▶ [EXERCISE BRIEF]
Render every line of the listing below as a Markdown table with the columns Row and Line, and number the rows consecutively. Leave out blank lines.

▶ [GIVEN INFORMATION]
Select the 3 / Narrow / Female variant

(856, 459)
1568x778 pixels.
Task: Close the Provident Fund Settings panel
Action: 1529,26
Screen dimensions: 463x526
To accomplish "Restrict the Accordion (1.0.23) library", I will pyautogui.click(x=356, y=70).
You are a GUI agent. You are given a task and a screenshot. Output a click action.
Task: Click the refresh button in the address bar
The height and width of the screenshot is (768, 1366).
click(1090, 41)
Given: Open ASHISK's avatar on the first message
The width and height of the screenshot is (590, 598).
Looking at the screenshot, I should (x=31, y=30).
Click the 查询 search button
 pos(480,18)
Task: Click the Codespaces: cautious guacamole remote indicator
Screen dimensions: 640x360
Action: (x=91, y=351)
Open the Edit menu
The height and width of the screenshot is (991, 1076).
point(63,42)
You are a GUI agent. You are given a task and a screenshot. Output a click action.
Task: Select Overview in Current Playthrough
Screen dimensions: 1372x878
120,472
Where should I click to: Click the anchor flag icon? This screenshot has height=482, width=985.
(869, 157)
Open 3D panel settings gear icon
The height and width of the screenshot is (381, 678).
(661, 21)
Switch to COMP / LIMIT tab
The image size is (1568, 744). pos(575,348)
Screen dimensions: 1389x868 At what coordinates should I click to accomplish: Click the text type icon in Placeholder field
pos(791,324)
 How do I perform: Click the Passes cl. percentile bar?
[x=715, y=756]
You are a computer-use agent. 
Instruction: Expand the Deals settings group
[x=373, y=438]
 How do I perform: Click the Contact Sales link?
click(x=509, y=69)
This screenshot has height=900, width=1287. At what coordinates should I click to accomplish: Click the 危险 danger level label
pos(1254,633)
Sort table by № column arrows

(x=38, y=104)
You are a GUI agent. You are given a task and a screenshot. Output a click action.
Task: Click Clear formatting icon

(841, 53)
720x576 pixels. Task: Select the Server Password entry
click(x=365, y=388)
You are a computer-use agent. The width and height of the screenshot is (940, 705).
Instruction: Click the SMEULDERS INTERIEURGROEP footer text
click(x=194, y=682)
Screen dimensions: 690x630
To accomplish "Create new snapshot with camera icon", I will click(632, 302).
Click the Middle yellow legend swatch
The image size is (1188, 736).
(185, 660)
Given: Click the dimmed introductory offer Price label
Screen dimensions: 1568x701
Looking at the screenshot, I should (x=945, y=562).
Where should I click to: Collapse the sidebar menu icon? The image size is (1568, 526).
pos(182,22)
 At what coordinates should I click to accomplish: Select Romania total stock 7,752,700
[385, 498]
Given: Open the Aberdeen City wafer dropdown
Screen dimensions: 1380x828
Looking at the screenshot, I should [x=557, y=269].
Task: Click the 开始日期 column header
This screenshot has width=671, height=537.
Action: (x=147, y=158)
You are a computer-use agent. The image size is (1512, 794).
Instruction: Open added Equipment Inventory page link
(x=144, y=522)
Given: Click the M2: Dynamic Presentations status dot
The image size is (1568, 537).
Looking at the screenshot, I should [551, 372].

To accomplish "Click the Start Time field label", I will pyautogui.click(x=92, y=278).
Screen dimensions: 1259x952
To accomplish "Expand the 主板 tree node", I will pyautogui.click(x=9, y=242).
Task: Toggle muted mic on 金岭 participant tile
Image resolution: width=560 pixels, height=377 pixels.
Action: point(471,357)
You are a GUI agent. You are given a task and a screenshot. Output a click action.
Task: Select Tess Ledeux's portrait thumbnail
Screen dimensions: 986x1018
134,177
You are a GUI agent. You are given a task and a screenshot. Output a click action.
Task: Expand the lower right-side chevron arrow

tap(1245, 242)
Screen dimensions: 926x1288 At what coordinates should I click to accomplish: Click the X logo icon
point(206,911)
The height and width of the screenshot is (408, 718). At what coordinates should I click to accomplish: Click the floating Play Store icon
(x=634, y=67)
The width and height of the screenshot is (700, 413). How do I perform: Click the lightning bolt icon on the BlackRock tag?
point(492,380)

▶ [REPLY TO THE EXERCISE]
| Row | Line |
|---|---|
| 1 | Select the 3 / Narrow / Female variant |
| 2 | (856, 459) |
| 3 | 1568x778 pixels. |
| 4 | Task: Close the Provident Fund Settings panel |
| 5 | Action: 1529,26 |
| 6 | Screen dimensions: 463x526 |
| 7 | To accomplish "Restrict the Accordion (1.0.23) library", I will pyautogui.click(x=356, y=70). |
| 8 | You are a GUI agent. You are given a task and a screenshot. Output a click action. |
| 9 | Task: Click the refresh button in the address bar |
| 10 | The height and width of the screenshot is (768, 1366). |
| 11 | click(1090, 41) |
| 12 | Given: Open ASHISK's avatar on the first message |
| 13 | The width and height of the screenshot is (590, 598). |
| 14 | Looking at the screenshot, I should (x=31, y=30). |
| 15 | Click the 查询 search button |
| 16 |  pos(480,18) |
| 17 | Task: Click the Codespaces: cautious guacamole remote indicator |
| 18 | Screen dimensions: 640x360 |
| 19 | Action: (x=91, y=351) |
| 20 | Open the Edit menu |
| 21 | The height and width of the screenshot is (991, 1076). |
| 22 | point(63,42) |
| 23 | You are a GUI agent. You are given a task and a screenshot. Output a click action. |
| 24 | Task: Select Overview in Current Playthrough |
| 25 | Screen dimensions: 1372x878 |
| 26 | 120,472 |
| 27 | Where should I click to: Click the anchor flag icon? This screenshot has height=482, width=985. |
| 28 | (869, 157) |
| 29 | Open 3D panel settings gear icon |
| 30 | The height and width of the screenshot is (381, 678). |
| 31 | (661, 21) |
| 32 | Switch to COMP / LIMIT tab |
| 33 | The image size is (1568, 744). pos(575,348) |
| 34 | Screen dimensions: 1389x868 At what coordinates should I click to accomplish: Click the text type icon in Placeholder field |
| 35 | pos(791,324) |
| 36 |  How do I perform: Click the Passes cl. percentile bar? |
| 37 | [x=715, y=756] |
| 38 | You are a computer-use agent.  |
| 39 | Instruction: Expand the Deals settings group |
| 40 | [x=373, y=438] |
| 41 |  How do I perform: Click the Contact Sales link? |
| 42 | click(x=509, y=69) |
| 43 | This screenshot has height=900, width=1287. At what coordinates should I click to accomplish: Click the 危险 danger level label |
| 44 | pos(1254,633) |
| 45 | Sort table by № column arrows |
| 46 | (x=38, y=104) |
| 47 | You are a GUI agent. You are given a task and a screenshot. Output a click action. |
| 48 | Task: Click Clear formatting icon |
| 49 | (841, 53) |
| 50 | 720x576 pixels. Task: Select the Server Password entry |
| 51 | click(x=365, y=388) |
| 52 | You are a computer-use agent. The width and height of the screenshot is (940, 705). |
| 53 | Instruction: Click the SMEULDERS INTERIEURGROEP footer text |
| 54 | click(x=194, y=682) |
| 55 | Screen dimensions: 690x630 |
| 56 | To accomplish "Create new snapshot with camera icon", I will click(632, 302). |
| 57 | Click the Middle yellow legend swatch |
| 58 | The image size is (1188, 736). |
| 59 | (185, 660) |
| 60 | Given: Click the dimmed introductory offer Price label |
| 61 | Screen dimensions: 1568x701 |
| 62 | Looking at the screenshot, I should (x=945, y=562). |
| 63 | Where should I click to: Collapse the sidebar menu icon? The image size is (1568, 526). |
| 64 | pos(182,22) |
| 65 |  At what coordinates should I click to accomplish: Select Romania total stock 7,752,700 |
| 66 | [385, 498] |
| 67 | Given: Open the Aberdeen City wafer dropdown |
| 68 | Screen dimensions: 1380x828 |
| 69 | Looking at the screenshot, I should [x=557, y=269]. |
| 70 | Task: Click the 开始日期 column header |
| 71 | This screenshot has width=671, height=537. |
| 72 | Action: (x=147, y=158) |
| 73 | You are a computer-use agent. The image size is (1512, 794). |
| 74 | Instruction: Open added Equipment Inventory page link |
| 75 | (x=144, y=522) |
| 76 | Given: Click the M2: Dynamic Presentations status dot |
| 77 | The image size is (1568, 537). |
| 78 | Looking at the screenshot, I should [551, 372]. |
| 79 | To accomplish "Click the Start Time field label", I will pyautogui.click(x=92, y=278). |
| 80 | Screen dimensions: 1259x952 |
| 81 | To accomplish "Expand the 主板 tree node", I will pyautogui.click(x=9, y=242). |
| 82 | Task: Toggle muted mic on 金岭 participant tile |
| 83 | Image resolution: width=560 pixels, height=377 pixels. |
| 84 | Action: point(471,357) |
| 85 | You are a GUI agent. You are given a task and a screenshot. Output a click action. |
| 86 | Task: Select Tess Ledeux's portrait thumbnail |
| 87 | Screen dimensions: 986x1018 |
| 88 | 134,177 |
| 89 | You are a GUI agent. You are given a task and a screenshot. Output a click action. |
| 90 | Task: Expand the lower right-side chevron arrow |
| 91 | tap(1245, 242) |
| 92 | Screen dimensions: 926x1288 At what coordinates should I click to accomplish: Click the X logo icon |
| 93 | point(206,911) |
| 94 | The height and width of the screenshot is (408, 718). At what coordinates should I click to accomplish: Click the floating Play Store icon |
| 95 | (x=634, y=67) |
| 96 | The width and height of the screenshot is (700, 413). How do I perform: Click the lightning bolt icon on the BlackRock tag? |
| 97 | point(492,380) |